Step 2 - Break down the material into the time you have to review it. If you have 5 days to study for 4 exams and 4 hours a day, you may choose to use one hour a day per subject. For ten units that would be 2 units per day. Did I loose you on the math? Simplify: Break down the material into bite size chunks for which you have the time.
Step 3 - Remove all other distractions (cell phone, ipod), be rested, well fed and take frequent breaks. Most adults can concentrate for about 45 minutes. Expect your teen to get up and move at least every 45 minutes.
Step 4 - Review, repeat. Review, repeat. Familiarity will assist with recall.
Tuesday, January 6, 2009
Q It seems that every surface in my home has stuff on it. My home is cluttered but I have no other place to put things. What else can I do?
A It is human nature to put an object down or away in the place of least resistance or the most accessible spot when we are finished with it. For many people, that spot ends up being an empty flat surface. The result can be a cluttered space with every flat surface filled and, in worse case scenarios, several layers of objects on every flat surface.
Switch from horizontal to vertical storage strategies and habits. Vertical space is up and down space in your home. The floor, counters and table tops are horizontal space. Keep your horizontal space clear and your home will look and feel less cluttered and be easier to move around in.

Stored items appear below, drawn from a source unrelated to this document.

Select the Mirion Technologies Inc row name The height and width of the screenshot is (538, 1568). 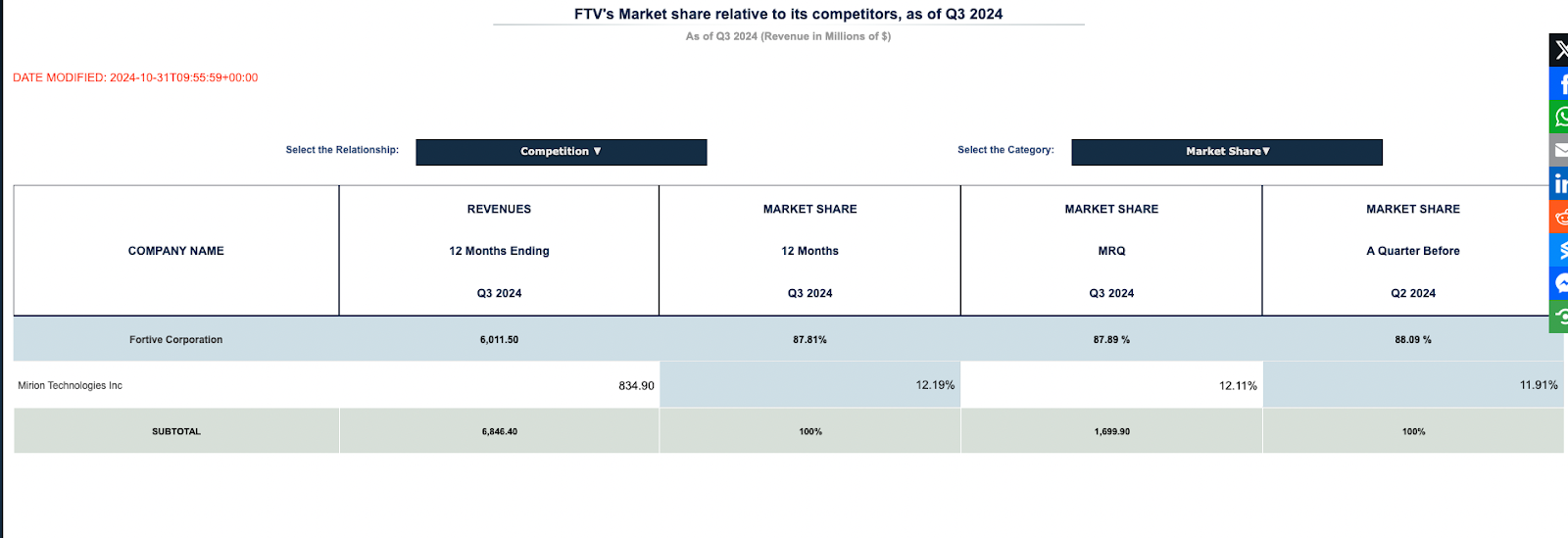click(71, 386)
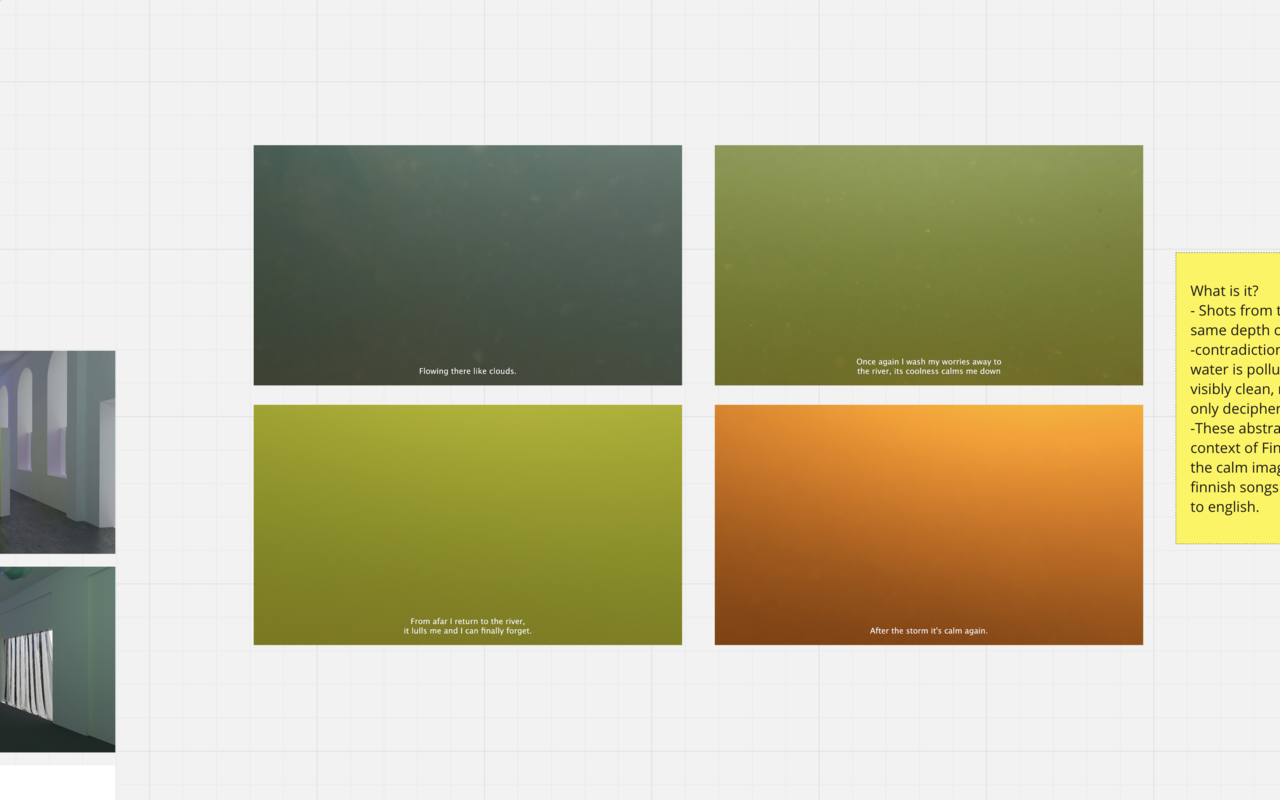Select the dark teal underwater image
Viewport: 1280px width, 800px height.
467,250
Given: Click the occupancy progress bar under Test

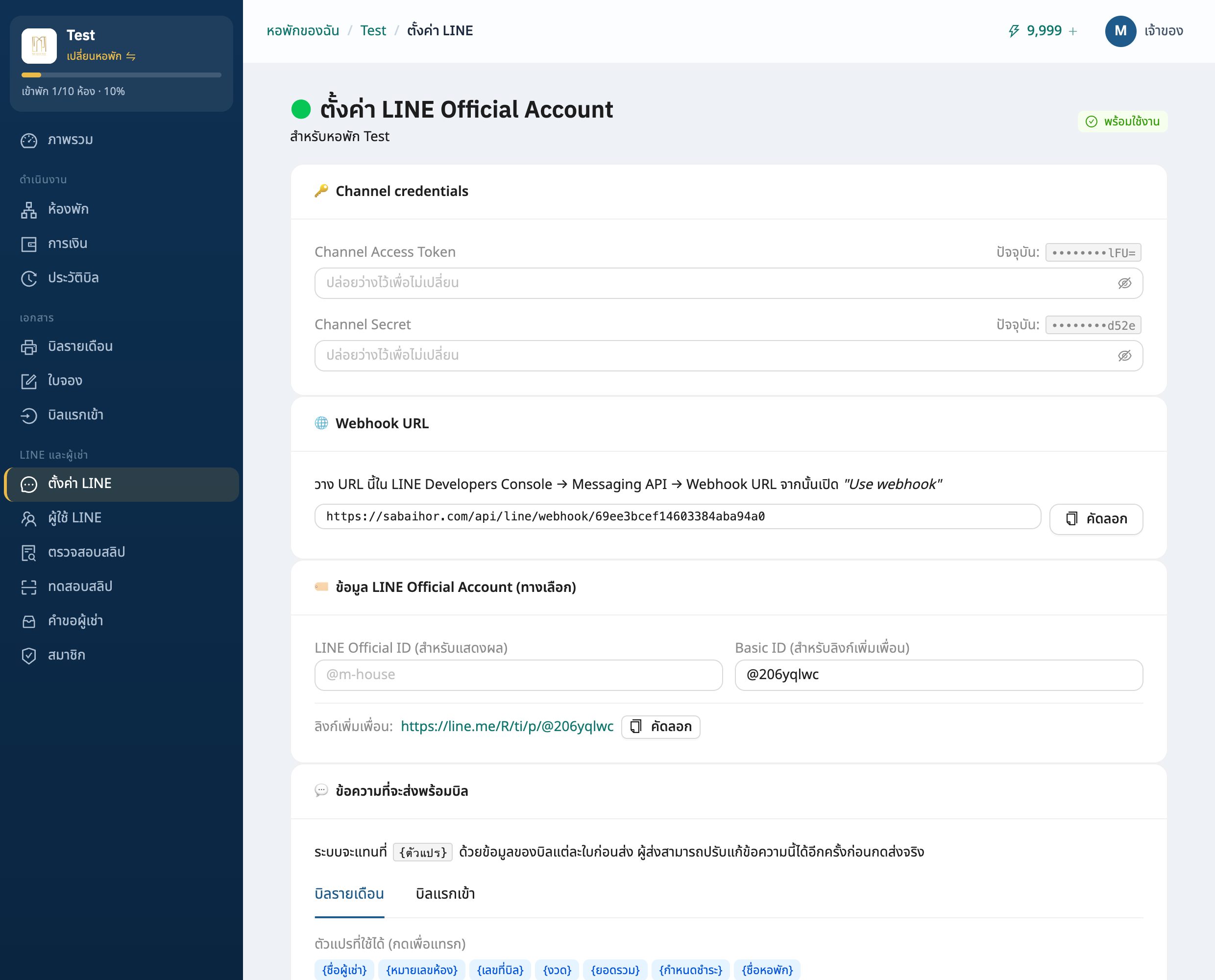Looking at the screenshot, I should pos(122,74).
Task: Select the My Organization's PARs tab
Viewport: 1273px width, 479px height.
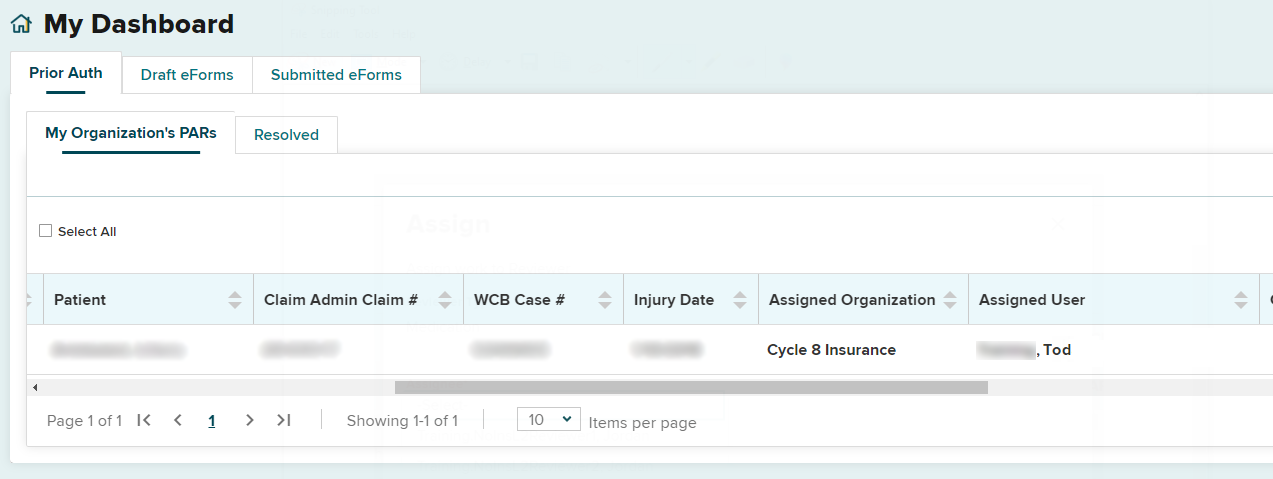Action: (x=131, y=133)
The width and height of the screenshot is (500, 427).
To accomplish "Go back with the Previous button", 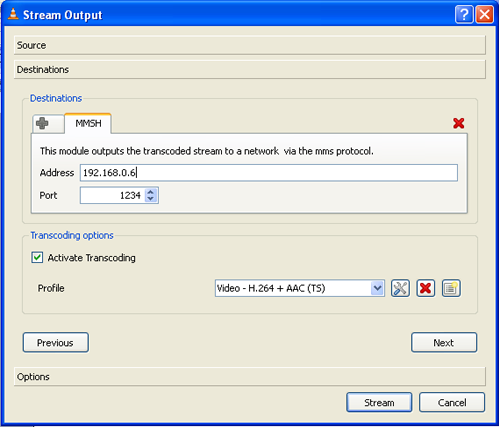I will (x=56, y=342).
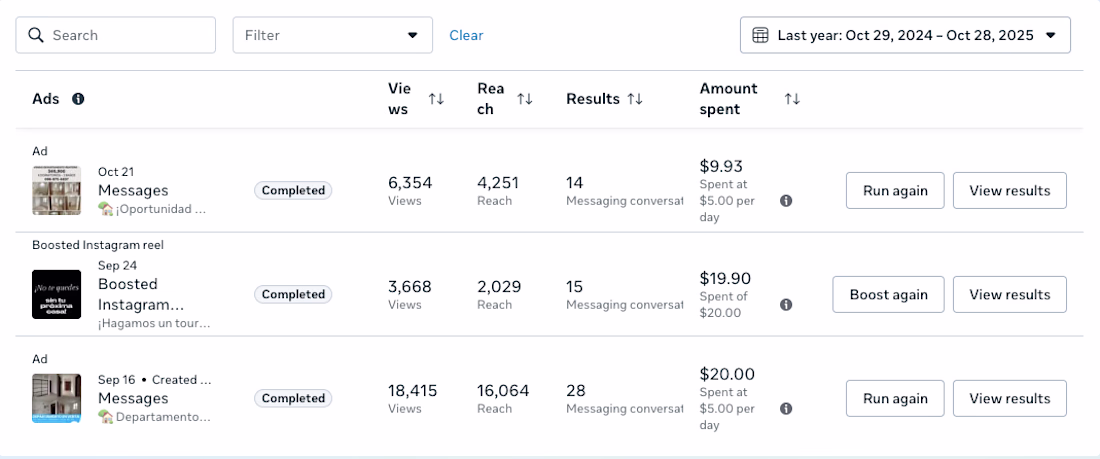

Book shelves are great vertical storage and can be used to storage an array of items besides books. Putting similar items in containers such as boxes, baskets or other plastic containers on the shelves reduces the messy look of many objects. A hook on a wall is another simple and effective means of using vertical space, great for clothes especially in a child’s room.
Monday, January 5, 2009
Has your home settled down after the holiday activity? There is nothing like a little routine to get us all grounded and reorganized. If you haven't tried planning your menus, I highly recommend it. MPM comes from my colleague Laura over on OrgJunkie. She has posted some great links to gluten free recipes for those of you with special diets in your home.
In the meantime, what's on your menu this week? Here's our lineup:
Monday - Swim team: Fish, rice, frozen vegies, green salad
Tuesday - Swim team: Our traditional pasta night, meat balls, green salad, Italian bread
Wedneday - Swim team, choir: BBQ pork kabobs in marinade, rice, grilled vegies, cruditee salad
Thursday - Swim team/lessons: BBQ chicken in Diana sauce, spinach/raspberry salad with caramelized almonds
Friday - Ski night: Sandwiches on the road
Saturday - Supper for 9: Pasta with Tomato and Meat Sauce, spinach salad (again), Italian Bread
Sunday - Make your own pizza
How often do we use the words "someday I will..." Occassionally? Frequently? Can anyone claim never?
I have a colleague who can claim "not any more". Alex Fayle, a professional organizer used to say "Someday I will live and write in the south of Spain". Like so many of us he had his share of someday wishes. Unlike the majority of us, Alex did something about his someday wishes and made them his reality.
Someday Syndrome is not only his story but a resource for anyone suffering from the procrastination syndrome. Does this sound familiar?
- Someday My Ship Will Come In
Waiting for, instead of pursuing, your dreams
- I'll Get Around To It Someday
Wasting your life with navel-gazing and other procrastination games
- I Might Need It Someday
Filling your life with stuff instead of achievements.